* Data for processing:

■ ■ ■ ■ ■ ■ ■

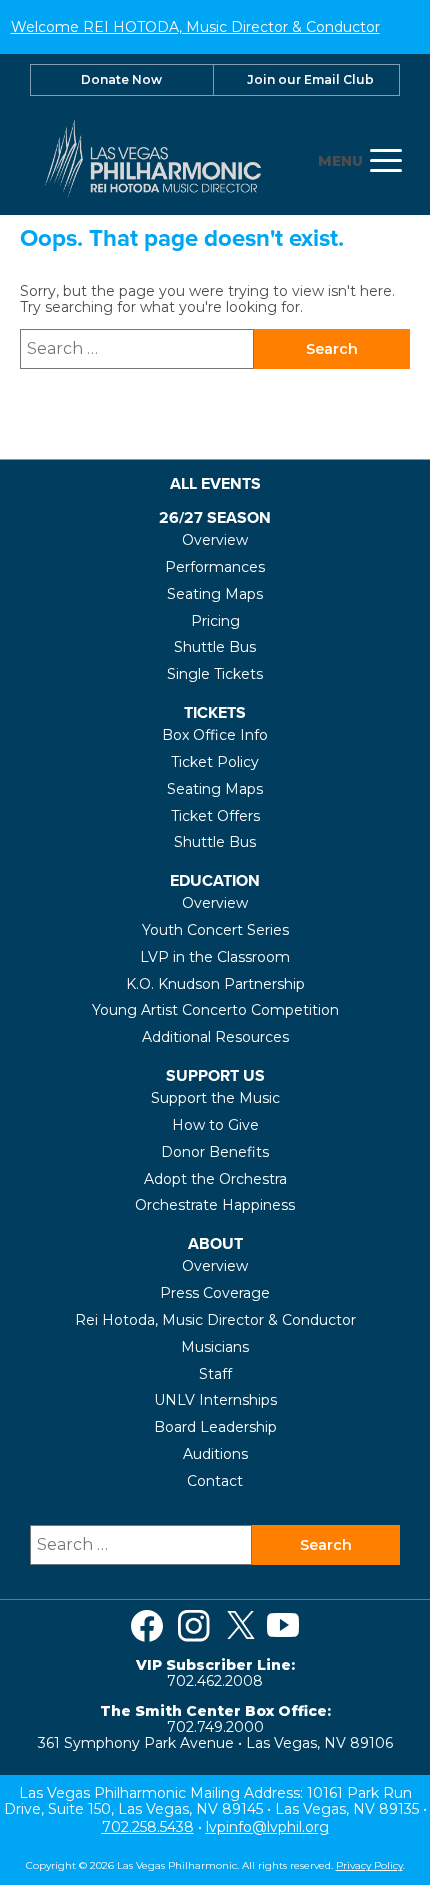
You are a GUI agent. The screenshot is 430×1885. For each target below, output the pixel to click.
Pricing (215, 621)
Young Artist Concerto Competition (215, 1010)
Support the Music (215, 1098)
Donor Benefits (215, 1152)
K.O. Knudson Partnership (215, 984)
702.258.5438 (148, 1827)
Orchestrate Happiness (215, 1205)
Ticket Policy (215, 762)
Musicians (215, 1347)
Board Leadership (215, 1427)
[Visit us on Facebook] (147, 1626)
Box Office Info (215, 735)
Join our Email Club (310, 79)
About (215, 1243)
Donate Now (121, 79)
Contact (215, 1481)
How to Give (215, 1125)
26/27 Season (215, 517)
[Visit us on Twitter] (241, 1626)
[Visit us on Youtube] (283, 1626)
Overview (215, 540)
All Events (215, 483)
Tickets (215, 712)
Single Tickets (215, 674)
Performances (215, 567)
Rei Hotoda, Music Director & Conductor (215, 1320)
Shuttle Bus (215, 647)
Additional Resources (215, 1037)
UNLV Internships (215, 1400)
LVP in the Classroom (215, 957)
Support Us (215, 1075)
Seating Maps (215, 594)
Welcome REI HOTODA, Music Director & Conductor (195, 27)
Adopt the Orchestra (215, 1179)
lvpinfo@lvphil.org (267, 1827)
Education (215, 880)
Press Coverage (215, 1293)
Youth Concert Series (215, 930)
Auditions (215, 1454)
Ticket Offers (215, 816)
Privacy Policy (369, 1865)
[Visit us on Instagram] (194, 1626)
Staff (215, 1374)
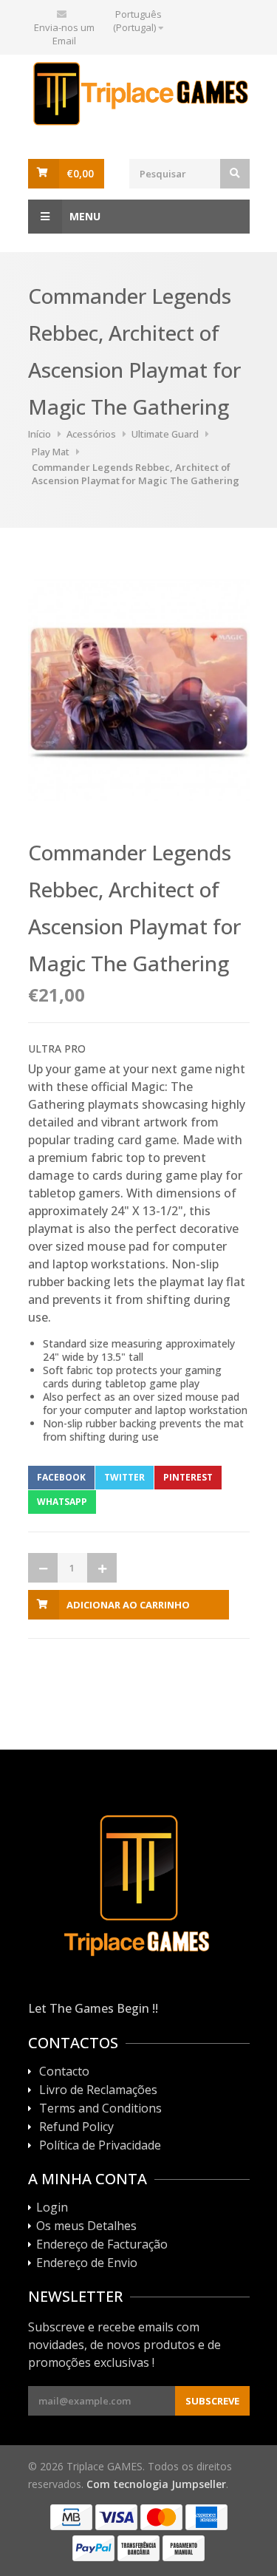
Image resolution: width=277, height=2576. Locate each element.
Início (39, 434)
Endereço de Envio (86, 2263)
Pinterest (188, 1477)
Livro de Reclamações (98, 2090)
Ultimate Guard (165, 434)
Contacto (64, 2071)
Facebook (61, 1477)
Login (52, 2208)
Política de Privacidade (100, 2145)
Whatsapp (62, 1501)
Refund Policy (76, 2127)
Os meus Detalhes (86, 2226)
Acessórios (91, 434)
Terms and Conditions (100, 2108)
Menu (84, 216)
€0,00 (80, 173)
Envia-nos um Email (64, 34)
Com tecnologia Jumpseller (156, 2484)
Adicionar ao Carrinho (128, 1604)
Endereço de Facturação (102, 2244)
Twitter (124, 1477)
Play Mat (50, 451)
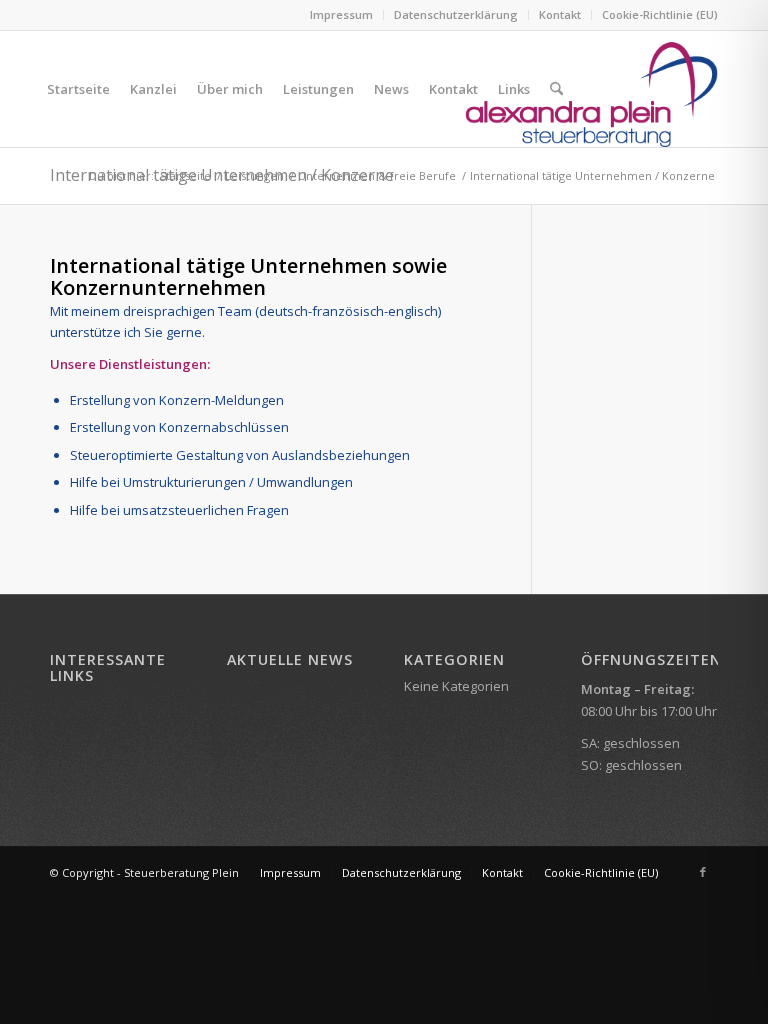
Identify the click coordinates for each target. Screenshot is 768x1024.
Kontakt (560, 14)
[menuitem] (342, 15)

■ ■ ■ ■ ■ ■ ■

* Your assignment: Without changing a word, retype every entry above, but drop its pictures.

* Result of this exercise:
You are a GUI agent. The screenshot is 430×1885. For each target below, output the pixel to click.
Pricing (215, 621)
Young Artist Concerto Competition (215, 1010)
Support the Music (215, 1098)
Donor Benefits (215, 1152)
K.O. Knudson Partnership (215, 984)
702.258.5438 (148, 1827)
Orchestrate Happiness (215, 1205)
Ticket Policy (215, 762)
Musicians (215, 1347)
Board Leadership (215, 1427)
[Visit us on Facebook] (147, 1626)
Box Office Info (215, 735)
Join our Email Club (310, 79)
About (215, 1243)
Donate Now (121, 79)
Contact (215, 1481)
How to Give (215, 1125)
26/27 Season (215, 517)
[Visit us on Twitter] (241, 1626)
[Visit us on Youtube] (283, 1626)
Overview (215, 540)
All Events (215, 483)
Tickets (215, 712)
Single Tickets (215, 674)
Performances (215, 567)
Rei Hotoda, Music Director & Conductor (215, 1320)
Shuttle Bus (215, 647)
Additional Resources (215, 1037)
UNLV Internships (215, 1400)
LVP in the Classroom (215, 957)
Support Us (215, 1075)
Seating Maps (215, 594)
Welcome REI HOTODA, Music Director & Conductor (195, 27)
Adopt the Orchestra (215, 1179)
lvpinfo@lvphil.org (267, 1827)
Education (215, 880)
Press Coverage (215, 1293)
Youth Concert Series (215, 930)
Auditions (215, 1454)
Ticket Offers (215, 816)
Privacy Policy (369, 1865)
[Visit us on Instagram] (194, 1626)
Staff (215, 1374)
Image resolution: width=277, height=2576. Locate each element.
Início (39, 434)
Endereço de Envio (86, 2263)
Pinterest (188, 1477)
Livro de Reclamações (98, 2090)
Ultimate Guard (165, 434)
Contacto (64, 2071)
Facebook (61, 1477)
Login (52, 2208)
Política de Privacidade (100, 2145)
Whatsapp (62, 1501)
Refund Policy (76, 2127)
Os meus Detalhes (86, 2226)
Acessórios (91, 434)
Terms and Conditions (100, 2108)
Menu (84, 216)
€0,00 (80, 173)
Envia-nos um Email (64, 34)
Com tecnologia Jumpseller (156, 2484)
Adicionar ao Carrinho (128, 1604)
Endereço de Facturação (102, 2244)
Twitter (124, 1477)
Play Mat (50, 451)
Identify the click coordinates for each target. Screenshot is 768x1024.
Kontakt (560, 14)
[menuitem] (342, 15)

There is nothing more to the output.